• _ASSIGNMENT_: Your task is to copy each line in the listing that includes the word "computer".

• _RECORDS SUPPLIED_:
◇ ◇ ◇
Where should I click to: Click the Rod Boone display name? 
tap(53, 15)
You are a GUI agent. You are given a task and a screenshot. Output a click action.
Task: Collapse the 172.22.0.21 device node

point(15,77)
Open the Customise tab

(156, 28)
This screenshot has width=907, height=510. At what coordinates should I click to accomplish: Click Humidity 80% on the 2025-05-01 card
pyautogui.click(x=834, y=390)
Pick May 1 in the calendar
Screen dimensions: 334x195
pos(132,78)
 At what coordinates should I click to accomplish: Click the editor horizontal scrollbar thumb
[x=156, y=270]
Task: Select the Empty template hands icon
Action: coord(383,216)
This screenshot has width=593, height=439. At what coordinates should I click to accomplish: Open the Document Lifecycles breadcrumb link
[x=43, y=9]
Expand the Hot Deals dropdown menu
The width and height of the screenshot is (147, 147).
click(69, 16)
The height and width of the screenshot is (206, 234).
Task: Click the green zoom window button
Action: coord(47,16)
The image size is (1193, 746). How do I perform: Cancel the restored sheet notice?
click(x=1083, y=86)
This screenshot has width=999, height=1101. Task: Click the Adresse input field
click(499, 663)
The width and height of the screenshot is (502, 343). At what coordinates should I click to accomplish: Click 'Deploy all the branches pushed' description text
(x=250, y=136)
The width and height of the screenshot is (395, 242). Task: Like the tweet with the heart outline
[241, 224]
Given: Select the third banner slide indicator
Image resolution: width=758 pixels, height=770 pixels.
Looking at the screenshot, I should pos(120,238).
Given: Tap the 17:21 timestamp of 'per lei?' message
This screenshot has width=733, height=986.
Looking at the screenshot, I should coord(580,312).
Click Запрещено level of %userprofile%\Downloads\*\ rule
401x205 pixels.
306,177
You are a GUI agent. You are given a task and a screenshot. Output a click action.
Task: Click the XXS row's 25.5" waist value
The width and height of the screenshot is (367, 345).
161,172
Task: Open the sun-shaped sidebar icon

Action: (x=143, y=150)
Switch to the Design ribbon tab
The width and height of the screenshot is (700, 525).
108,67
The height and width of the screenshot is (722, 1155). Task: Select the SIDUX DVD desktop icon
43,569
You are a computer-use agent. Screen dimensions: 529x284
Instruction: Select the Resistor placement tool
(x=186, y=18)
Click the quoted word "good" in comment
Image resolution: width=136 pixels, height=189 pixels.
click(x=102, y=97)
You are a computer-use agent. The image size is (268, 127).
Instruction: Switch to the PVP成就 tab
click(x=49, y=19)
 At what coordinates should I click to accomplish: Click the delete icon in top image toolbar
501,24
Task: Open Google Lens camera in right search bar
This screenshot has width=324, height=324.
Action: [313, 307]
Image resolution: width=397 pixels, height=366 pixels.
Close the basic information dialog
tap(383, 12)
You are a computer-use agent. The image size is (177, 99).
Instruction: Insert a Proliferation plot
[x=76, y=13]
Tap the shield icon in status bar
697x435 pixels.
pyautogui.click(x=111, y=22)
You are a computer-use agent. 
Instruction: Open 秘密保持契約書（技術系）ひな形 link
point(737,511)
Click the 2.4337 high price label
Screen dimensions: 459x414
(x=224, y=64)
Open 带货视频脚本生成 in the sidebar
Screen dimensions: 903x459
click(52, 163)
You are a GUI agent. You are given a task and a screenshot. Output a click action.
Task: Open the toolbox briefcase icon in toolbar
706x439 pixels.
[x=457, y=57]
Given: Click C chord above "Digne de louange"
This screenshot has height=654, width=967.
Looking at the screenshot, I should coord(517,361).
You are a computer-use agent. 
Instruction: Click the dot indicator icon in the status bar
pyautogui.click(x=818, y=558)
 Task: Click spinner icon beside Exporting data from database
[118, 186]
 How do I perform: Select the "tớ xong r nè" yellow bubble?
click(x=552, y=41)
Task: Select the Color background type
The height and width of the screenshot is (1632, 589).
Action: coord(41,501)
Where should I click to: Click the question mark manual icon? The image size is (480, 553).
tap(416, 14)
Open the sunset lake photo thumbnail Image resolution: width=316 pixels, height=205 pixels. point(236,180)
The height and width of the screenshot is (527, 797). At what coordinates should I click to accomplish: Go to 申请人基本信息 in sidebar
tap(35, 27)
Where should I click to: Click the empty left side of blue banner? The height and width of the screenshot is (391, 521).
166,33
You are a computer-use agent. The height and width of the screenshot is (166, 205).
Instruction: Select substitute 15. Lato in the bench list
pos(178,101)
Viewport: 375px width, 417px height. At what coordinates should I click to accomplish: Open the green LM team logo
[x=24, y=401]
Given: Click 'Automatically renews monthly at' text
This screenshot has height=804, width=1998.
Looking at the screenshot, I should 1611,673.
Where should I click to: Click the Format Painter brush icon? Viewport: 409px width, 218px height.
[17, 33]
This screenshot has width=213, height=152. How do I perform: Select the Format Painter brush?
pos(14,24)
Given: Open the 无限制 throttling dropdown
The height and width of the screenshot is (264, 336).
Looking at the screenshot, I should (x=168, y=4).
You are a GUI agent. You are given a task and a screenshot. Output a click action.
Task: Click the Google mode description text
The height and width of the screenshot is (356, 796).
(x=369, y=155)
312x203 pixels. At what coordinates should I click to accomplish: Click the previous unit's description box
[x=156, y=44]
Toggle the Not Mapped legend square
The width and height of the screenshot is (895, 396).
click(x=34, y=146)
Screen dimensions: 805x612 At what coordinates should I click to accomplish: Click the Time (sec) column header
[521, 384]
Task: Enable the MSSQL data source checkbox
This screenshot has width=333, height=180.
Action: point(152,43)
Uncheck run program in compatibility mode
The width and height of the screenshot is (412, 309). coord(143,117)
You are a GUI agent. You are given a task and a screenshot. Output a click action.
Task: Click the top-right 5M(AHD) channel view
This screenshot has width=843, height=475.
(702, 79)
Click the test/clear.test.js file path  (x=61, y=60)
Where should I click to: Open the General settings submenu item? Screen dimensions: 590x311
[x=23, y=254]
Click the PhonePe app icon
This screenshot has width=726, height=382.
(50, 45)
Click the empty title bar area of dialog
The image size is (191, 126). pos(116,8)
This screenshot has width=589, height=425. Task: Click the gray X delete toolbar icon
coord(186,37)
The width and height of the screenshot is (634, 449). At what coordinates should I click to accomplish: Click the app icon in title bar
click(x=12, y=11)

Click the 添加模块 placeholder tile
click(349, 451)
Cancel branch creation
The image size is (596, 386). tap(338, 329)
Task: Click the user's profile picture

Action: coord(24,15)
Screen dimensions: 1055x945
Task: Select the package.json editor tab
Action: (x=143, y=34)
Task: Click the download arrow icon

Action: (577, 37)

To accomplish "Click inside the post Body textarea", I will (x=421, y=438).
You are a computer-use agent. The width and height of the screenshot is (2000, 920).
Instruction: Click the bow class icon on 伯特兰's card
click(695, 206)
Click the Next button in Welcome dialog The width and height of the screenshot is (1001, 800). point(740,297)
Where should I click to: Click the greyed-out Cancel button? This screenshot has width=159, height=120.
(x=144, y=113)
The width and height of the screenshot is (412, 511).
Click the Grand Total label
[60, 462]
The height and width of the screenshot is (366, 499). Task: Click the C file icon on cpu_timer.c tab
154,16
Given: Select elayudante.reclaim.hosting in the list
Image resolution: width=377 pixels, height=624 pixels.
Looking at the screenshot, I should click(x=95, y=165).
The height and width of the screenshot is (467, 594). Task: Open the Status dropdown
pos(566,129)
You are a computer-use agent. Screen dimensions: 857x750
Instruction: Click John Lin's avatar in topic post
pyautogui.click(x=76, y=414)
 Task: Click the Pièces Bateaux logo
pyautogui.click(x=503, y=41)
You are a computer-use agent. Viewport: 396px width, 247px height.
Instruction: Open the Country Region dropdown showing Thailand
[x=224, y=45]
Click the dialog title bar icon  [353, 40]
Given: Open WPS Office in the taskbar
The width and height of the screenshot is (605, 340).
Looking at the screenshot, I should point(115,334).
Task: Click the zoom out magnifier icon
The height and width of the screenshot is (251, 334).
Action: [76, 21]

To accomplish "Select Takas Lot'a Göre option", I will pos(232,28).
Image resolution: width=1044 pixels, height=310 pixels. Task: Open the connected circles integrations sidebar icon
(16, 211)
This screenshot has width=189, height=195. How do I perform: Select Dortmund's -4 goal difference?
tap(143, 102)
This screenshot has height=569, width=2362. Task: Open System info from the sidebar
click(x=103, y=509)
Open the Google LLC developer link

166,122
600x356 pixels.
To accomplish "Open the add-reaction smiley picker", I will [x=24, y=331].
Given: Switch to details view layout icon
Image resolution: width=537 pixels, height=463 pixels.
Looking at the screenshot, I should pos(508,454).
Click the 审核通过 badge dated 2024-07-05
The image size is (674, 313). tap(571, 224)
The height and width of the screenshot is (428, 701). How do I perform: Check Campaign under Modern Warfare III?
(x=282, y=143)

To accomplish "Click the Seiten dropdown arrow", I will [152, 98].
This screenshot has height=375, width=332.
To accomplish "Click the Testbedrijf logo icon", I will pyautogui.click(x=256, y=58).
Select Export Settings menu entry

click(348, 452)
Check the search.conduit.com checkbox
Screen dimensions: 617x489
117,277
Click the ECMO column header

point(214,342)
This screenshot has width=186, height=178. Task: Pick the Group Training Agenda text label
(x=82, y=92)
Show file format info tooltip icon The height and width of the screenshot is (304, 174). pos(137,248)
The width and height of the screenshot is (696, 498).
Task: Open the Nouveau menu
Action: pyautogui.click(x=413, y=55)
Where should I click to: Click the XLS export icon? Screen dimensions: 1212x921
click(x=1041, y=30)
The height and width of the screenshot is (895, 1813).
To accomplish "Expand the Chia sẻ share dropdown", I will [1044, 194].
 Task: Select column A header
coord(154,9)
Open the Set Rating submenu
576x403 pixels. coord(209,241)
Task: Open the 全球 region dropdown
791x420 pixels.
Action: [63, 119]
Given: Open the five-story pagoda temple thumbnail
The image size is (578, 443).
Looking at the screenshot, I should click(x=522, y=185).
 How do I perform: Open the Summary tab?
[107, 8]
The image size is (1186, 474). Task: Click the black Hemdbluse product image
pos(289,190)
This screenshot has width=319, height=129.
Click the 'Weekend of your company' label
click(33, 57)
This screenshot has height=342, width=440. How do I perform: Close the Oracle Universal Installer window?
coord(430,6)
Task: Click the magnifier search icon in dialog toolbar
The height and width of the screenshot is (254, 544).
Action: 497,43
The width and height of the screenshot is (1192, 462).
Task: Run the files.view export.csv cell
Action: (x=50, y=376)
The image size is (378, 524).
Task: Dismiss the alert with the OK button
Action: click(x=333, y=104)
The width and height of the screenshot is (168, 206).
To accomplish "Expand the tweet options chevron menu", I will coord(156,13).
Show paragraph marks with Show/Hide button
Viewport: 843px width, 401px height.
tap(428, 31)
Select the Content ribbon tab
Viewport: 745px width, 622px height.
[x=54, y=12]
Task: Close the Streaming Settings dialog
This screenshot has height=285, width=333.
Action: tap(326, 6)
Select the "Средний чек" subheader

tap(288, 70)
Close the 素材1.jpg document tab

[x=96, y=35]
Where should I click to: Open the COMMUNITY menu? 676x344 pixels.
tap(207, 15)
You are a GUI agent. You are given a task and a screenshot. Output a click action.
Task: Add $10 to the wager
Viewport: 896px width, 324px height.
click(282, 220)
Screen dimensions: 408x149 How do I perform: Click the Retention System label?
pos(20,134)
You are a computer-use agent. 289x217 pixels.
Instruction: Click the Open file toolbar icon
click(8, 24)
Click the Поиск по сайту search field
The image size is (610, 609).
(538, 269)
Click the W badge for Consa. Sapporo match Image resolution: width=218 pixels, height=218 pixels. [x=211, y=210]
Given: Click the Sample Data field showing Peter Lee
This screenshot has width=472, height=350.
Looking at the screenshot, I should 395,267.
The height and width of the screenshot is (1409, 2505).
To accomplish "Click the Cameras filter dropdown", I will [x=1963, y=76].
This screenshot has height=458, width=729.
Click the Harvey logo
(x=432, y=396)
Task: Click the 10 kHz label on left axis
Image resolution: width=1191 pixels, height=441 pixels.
◇ ◇ ◇
• _EXERCISE SOLUTION_:
You are a computer-use agent. Screen dimensions: 529x284
You are a computer-use agent. The image size is (268, 127).
You are a computer-use agent. The image size is (177, 99).
You are a computer-use agent. 
You are a computer-use agent. 
You are a computer-use agent. The height and width of the screenshot is (166, 205).
You are a computer-use agent. The width and height of the screenshot is (2000, 920).
You are a computer-use agent. Screen dimensions: 857x750
You are a computer-use agent. Viewport: 396px width, 247px height.
You are a computer-use agent. 289x217 pixels.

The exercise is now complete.